— ESTRATTO FORNITO —
○ ○ ○

Ogni giorno, decine di croci si aggiungono, lungo le strade dell'Isola. Strade dissestate, questo è vero, com'è vero che ci sono automobilisti imprudenti che le percorrono e causano tali disastri.
Uno sguardo ai messaggi del cellulare, qualche grammo di alcol in corpo o una manovra azzardata, ed ecco che la tragedia è servita.
Così, anche ieri, 13 dicembre, altri due morti in altrettanti distinti incidenti: le vittime sono due pensionati, uno di 71 e il secondo di 68 anni. Lungo la SS 554, ormai zeppa di croci e lapidi in memoria, Salvatore Massa è andato a scontrarsi col sui scooter contro un auto proveniente dall'opposto senso di marcia e ha perso la vita.
I rilievi sono ancora in corso, dunque è difficile stabilire l'esatta dinamica dell'incidente. Si ipotizza un anvasione di corsia, dovuto a tentativo di inversione di marcia, in un tratto a doppia striscia continua e senza guard rail, assente a partire dall'imbocco del viale Marconi con la stessa 554.
Ad ogni modo, i soldi sono già pronti dal 2008, con finanziamenti provenienti da fondi regionali e da parte del Ministero delle Infrastrutture, dunque i cantieri dovrebbero partire nel 2011.
A Tertenia, Francesco Piroddi, ha perso la vita a bordo della sua Ape Piaggio, la quale si è scontrata con un pick-up Mitsubishi, mentre tentava un inversione di marcia in una strada alla periferia del paese.
Il personale del 118, giunto in soccorso sil posto, ha tentato di rianimare il poveretto, ma senza successo, mentre i carabinieri della stazione locale eseguivano i rilievi, coadiuvati dal nucleo radiommobile di Jerzu.
In attesa dei risultati, la conta di questa mattanza raggiunge livelli sempre più preoccupanti: l'impegno per migliorare lo stato delle strade non manca, i progetti ci sono, ma la Signora continua a mietere vittime più o meno prudenti.

○ ○ ○

— MATERIALE MOSTRATO —
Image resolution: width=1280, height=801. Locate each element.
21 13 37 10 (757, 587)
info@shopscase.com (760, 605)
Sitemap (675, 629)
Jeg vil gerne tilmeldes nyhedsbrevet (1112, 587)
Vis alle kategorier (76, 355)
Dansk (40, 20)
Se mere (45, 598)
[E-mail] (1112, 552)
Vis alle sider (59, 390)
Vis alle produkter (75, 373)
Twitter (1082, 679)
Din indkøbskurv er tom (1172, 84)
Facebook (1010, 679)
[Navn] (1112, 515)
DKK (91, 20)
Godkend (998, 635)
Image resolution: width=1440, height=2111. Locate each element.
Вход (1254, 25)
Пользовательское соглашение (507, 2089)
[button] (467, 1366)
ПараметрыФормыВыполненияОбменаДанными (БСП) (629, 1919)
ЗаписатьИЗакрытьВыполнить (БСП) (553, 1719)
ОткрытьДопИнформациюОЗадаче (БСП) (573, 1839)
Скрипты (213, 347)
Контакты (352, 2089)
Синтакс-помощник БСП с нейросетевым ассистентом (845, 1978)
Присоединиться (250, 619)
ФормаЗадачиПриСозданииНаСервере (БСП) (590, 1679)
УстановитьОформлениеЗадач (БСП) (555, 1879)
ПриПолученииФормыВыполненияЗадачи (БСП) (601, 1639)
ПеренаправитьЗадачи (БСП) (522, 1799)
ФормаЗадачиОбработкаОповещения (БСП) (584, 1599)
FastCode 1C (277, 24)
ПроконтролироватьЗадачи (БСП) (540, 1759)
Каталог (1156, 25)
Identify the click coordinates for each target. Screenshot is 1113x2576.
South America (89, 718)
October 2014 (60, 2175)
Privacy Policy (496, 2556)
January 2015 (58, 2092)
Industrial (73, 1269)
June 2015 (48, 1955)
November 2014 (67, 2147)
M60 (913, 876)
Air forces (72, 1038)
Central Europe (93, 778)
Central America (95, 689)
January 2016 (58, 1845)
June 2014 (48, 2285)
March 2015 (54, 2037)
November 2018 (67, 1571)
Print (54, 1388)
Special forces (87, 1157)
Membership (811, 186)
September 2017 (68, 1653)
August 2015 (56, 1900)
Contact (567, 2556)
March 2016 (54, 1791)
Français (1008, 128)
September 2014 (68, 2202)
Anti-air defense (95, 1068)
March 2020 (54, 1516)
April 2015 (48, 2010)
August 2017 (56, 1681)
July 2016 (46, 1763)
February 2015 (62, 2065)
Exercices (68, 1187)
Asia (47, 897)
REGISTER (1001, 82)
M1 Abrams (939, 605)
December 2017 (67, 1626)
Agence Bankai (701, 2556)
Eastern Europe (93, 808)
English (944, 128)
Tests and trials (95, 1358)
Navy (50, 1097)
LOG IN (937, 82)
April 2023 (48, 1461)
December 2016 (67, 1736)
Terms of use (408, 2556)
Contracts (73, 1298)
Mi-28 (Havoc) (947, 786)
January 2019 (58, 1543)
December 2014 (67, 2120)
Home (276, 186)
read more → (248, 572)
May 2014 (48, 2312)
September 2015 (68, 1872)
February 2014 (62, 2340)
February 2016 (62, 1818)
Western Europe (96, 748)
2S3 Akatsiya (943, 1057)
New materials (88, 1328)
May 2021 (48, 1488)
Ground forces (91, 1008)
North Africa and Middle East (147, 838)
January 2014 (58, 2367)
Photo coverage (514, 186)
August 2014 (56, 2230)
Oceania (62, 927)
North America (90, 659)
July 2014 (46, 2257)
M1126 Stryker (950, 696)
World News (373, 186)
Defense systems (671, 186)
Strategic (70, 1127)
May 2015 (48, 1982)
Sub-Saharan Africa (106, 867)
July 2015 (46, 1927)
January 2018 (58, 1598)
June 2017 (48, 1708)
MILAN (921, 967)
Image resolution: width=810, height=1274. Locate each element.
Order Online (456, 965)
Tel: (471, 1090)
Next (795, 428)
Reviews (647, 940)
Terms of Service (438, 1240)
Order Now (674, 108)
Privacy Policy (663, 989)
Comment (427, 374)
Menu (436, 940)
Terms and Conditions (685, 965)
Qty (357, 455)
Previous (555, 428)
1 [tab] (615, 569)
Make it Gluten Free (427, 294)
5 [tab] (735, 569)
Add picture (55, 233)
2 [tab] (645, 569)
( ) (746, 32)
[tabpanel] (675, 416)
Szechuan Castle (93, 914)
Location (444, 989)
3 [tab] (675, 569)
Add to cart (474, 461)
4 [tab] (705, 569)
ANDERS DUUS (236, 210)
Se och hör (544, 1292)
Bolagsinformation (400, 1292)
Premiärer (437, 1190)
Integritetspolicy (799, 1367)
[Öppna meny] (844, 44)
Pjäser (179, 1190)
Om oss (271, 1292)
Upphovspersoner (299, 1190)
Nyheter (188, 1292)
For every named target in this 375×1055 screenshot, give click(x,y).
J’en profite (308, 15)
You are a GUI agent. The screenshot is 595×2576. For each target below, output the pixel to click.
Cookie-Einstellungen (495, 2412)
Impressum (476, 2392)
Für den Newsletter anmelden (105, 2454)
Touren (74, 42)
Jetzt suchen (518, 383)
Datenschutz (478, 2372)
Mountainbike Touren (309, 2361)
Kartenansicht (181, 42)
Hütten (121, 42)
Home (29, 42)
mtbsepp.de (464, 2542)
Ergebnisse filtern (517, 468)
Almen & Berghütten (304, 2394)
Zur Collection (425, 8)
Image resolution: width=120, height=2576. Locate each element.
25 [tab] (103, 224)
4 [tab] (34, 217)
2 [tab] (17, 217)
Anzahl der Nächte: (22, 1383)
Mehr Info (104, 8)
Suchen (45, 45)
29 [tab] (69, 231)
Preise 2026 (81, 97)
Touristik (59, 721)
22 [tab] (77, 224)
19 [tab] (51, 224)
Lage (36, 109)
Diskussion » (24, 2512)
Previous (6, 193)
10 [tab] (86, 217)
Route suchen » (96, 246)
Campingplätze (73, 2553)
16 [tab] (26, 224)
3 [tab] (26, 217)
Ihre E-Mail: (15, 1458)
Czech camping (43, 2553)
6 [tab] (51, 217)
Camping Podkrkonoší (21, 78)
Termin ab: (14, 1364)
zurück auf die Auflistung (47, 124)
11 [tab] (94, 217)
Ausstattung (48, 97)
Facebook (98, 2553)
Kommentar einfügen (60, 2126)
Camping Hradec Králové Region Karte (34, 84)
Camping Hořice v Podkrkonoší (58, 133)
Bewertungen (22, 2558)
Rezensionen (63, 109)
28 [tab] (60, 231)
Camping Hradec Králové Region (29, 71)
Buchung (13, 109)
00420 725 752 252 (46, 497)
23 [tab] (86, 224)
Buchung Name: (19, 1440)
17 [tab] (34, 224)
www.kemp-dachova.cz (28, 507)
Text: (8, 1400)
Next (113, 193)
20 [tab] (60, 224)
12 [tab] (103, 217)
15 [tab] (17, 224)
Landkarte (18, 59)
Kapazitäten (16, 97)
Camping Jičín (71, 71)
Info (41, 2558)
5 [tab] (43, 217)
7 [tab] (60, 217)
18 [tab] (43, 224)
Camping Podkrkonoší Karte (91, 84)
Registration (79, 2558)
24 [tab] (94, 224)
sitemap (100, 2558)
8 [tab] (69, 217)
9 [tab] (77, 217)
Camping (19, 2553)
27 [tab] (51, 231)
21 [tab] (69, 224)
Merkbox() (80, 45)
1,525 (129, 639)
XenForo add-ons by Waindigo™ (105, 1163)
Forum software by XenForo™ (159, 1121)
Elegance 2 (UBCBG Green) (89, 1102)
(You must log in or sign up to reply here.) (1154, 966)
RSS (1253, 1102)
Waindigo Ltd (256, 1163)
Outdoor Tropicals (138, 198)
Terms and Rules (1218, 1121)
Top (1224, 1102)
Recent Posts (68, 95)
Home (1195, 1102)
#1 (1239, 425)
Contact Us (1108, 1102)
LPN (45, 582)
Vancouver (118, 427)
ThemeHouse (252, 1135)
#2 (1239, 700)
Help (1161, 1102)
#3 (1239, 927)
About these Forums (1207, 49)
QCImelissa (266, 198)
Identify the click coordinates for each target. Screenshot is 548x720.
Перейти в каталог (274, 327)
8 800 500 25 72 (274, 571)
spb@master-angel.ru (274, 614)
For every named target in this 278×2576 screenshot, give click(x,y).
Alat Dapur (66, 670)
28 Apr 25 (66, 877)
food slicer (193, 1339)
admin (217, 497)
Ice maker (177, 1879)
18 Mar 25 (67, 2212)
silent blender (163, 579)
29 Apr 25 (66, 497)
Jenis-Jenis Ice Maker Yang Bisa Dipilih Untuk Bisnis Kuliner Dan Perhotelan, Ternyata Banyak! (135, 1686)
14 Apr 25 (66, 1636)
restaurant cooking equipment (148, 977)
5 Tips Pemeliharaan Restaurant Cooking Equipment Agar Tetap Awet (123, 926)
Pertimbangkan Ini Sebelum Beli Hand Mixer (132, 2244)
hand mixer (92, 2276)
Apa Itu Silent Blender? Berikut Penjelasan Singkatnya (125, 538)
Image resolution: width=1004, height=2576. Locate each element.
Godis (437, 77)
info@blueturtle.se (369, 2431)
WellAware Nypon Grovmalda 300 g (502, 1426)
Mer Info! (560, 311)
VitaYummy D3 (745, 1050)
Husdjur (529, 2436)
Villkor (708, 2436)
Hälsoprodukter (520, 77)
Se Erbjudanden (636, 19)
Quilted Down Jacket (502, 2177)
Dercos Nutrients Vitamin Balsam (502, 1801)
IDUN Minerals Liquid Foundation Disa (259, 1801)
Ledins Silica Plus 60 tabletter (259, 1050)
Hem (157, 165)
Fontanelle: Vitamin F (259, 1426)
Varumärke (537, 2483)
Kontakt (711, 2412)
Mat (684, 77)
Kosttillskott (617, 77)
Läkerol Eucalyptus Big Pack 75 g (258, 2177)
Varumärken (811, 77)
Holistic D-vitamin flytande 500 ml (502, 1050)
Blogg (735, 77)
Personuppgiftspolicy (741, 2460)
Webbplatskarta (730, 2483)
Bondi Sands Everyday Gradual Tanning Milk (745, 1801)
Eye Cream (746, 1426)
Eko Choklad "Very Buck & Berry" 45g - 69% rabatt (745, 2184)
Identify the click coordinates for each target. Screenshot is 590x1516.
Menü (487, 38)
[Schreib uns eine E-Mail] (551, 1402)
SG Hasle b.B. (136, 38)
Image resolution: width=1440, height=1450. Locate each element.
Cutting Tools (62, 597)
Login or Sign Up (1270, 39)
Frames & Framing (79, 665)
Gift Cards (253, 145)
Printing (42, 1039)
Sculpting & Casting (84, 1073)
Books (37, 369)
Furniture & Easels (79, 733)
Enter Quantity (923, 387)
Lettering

○ ○ ○

— OBIETTIVO DELL'ESERCIZIO —
Puoi citare testualmente il passo dell'articolo sugli incidenti stradali che comincia con le parole contenenti "Ad ogni modo, i" e termina con "o meno prudenti."?

— LA TUA RISPOSTA —
Ad ogni modo, i soldi sono già pronti dal 2008, con finanziamenti provenienti da fondi regionali e da parte del Ministero delle Infrastrutture, dunque i cantieri dovrebbero partire nel 2011.
A Tertenia, Francesco Piroddi, ha perso la vita a bordo della sua Ape Piaggio, la quale si è scontrata con un pick-up Mitsubishi, mentre tentava un inversione di marcia in una strada alla periferia del paese.
Il personale del 118, giunto in soccorso sil posto, ha tentato di rianimare il poveretto, ma senza successo, mentre i carabinieri della stazione locale eseguivano i rilievi, coadiuvati dal nucleo radiommobile di Jerzu.
In attesa dei risultati, la conta di questa mattanza raggiunge livelli sempre più preoccupanti: l'impegno per migliorare lo stato delle strade non manca, i progetti ci sono, ma la Signora continua a mietere vittime più o meno prudenti.